§ TASKS
A: Answer these questions about the excerpt on SSCTE's performance, one answer per line, labeled the same way:
(i) In what percentage of cases does SSCTE surpass KNN in classification accuracy?
(ii) What is the Friedman rank sum test statistic for the comparisons in terms of AUC?
(iii) What Nemenyi's test critical value is obtained for α = 0.05?
B: Reproduce the passage of the excerpt on SSCTE's performance from "Using the proposed" to "value of 2.9140.", word for word.

§ EXCERPT
[Start of section]
Experimental results with different α in terms of classification accuracy and AUC are shown in Figure 8 and Figure 9, respectively.

As shown in Figure 8 and Figure 9, in terms of classification accuracy, SSCTE surpasses SVM, KNN, J48, GBDT and random forest in a majority of 98%, 97%, 80%, 81% and 81% cases and is inferior to these algorithms in 2%, 3%, 20%, 19% and 19% cases. In terms of AUC, SSCTE outperforms SVM, KNN, J48, GBDT and random forest in a majority, 99%, 100%, 100%, 94% and 92%, of cases, and is secondary to these models in much fewer, 1%, 0%, 0%, 6% and 8%, cases.

Figure 8. SSCTE’s performance in terms of ACC.

Figure 8. SSCTE’s performance in terms of ACC.

Figure 9. SSCTE’s performance in terms of AUC.

Figure 9. SSCTE’s performance in terms of AUC.

As expected, all approaches improve their results with the increase of α, i.e., the size of labeled data, especially at the very beginning. When $\alpha >20$, most approaches, however, are not too sensitive to the size of the labeled data, while SSCTE still follows a relatively sharp increase in performance. This means that, if more labeled data are available, SSCTE always implies a better performance.

The Friedman rank sum test statistics for the above comparisons in terms of ACC and AUC are 319.853 and 425.725, respectively. This is significant (the corresponding p-value is less than $2.2\times {10}^{-16}$), and a post hoc Nemenyi test was then applied to find out which pairs of algorithms are significantly different.

For the ease of notation, denote classifiers SSCTE, SVM, KNN, J48, GBRT and RF by A, B, C, D, E and F, respectively. The average ranks of classifiers A, B, C, D, E and F are:

$$\begin{array}{c}{R}_{jA}=2.096774,R_{jB}=4.623656,R_{jC}=4.505376\\ R_{jD}=4.537634,R_{jE}=3.021505,R_{jF}=2.215054\end{array}$$

Using the proposed algorithm (SSCTE, A) as the control algorithm and computing the z statistic of the Nemenyi test for different classifier pairs, we obtain:

$$\begin{array}{ccc}& & z_{BA1}=9.2104,z_{CA1}=8.7792,z_{DA1}=8.8968\hfill \\ & & z_{EA1}=3.3706,z_{FA1}=0.4311\hfill \end{array}$$

Similarly, in the case of AUC metric, the corresponding z statistic values of the five classifier pairs are:

$$\begin{array}{ccc}& & z_{BA2}=15.0110,z_{CA2}=12.8553,z_{DA2}=2.9787\hfill \\ & & z_{EA2}=8.8185,z_{FA2}=6.5453\hfill \end{array}$$

For $\alpha =0.05$, the critical value of the studentized range distribution $q_{\alpha }=4.121$ and divide $q_{\alpha }$ value by $\sqrt{2}$, we get the Nemenyi’s test critical value of 2.9140.

It can be seen that in terms of ACC, four Nemenyi statics $z_{BA1}$, $z_{CA1}$, $z_{DA1}$,$z_{EA1}$ exceed 2.9140, while in terms of AUC, all five Nemenyi statics exceed the critical value. Thus, there exists significant differences between the proposed SSCTE and SVM, KNN, J48, GBRT in terms of ACC and also significant differences between SSCTE and SVM, KNN, J48, GBRT and random forests in terms of AUC. In other words, SSCTE is significantly better than SVM, KNN, J48 and GBRT under both the ACC and ACC metrics and is also significantly better than RF in terms of AUC.
[End of section]
§ DATASET CONTENT
[Start of section]
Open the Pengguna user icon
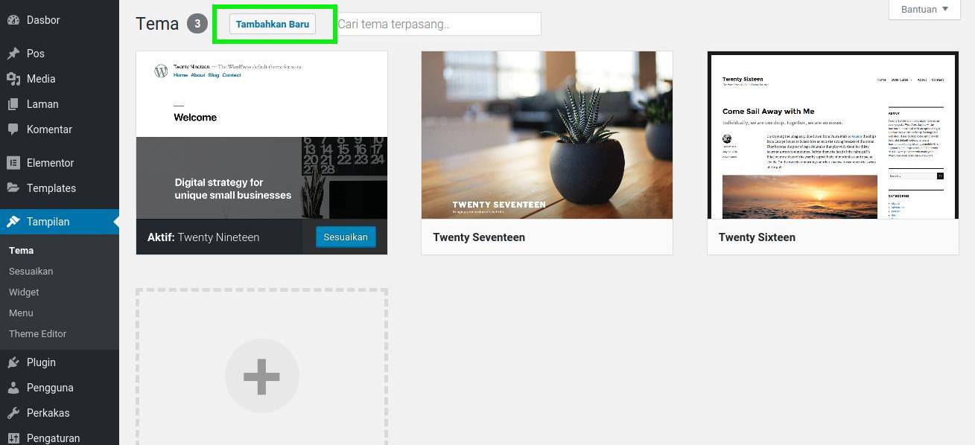The height and width of the screenshot is (445, 975). point(13,388)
[End of section]
§ TASK SOLUTIONS
A:
(i) 97%
(ii) 425.725
(iii) 2.9140

B:
Using the proposed algorithm (SSCTE, A) as the control algorithm and computing the z statistic of the Nemenyi test for different classifier pairs, we obtain:

$$\begin{array}{ccc}& & z_{BA1}=9.2104,z_{CA1}=8.7792,z_{DA1}=8.8968\hfill \\ & & z_{EA1}=3.3706,z_{FA1}=0.4311\hfill \end{array}$$

Similarly, in the case of AUC metric, the corresponding z statistic values of the five classifier pairs are:

$$\begin{array}{ccc}& & z_{BA2}=15.0110,z_{CA2}=12.8553,z_{DA2}=2.9787\hfill \\ & & z_{EA2}=8.8185,z_{FA2}=6.5453\hfill \end{array}$$

For $\alpha =0.05$, the critical value of the studentized range distribution $q_{\alpha }=4.121$ and divide $q_{\alpha }$ value by $\sqrt{2}$, we get the Nemenyi’s test critical value of 2.9140.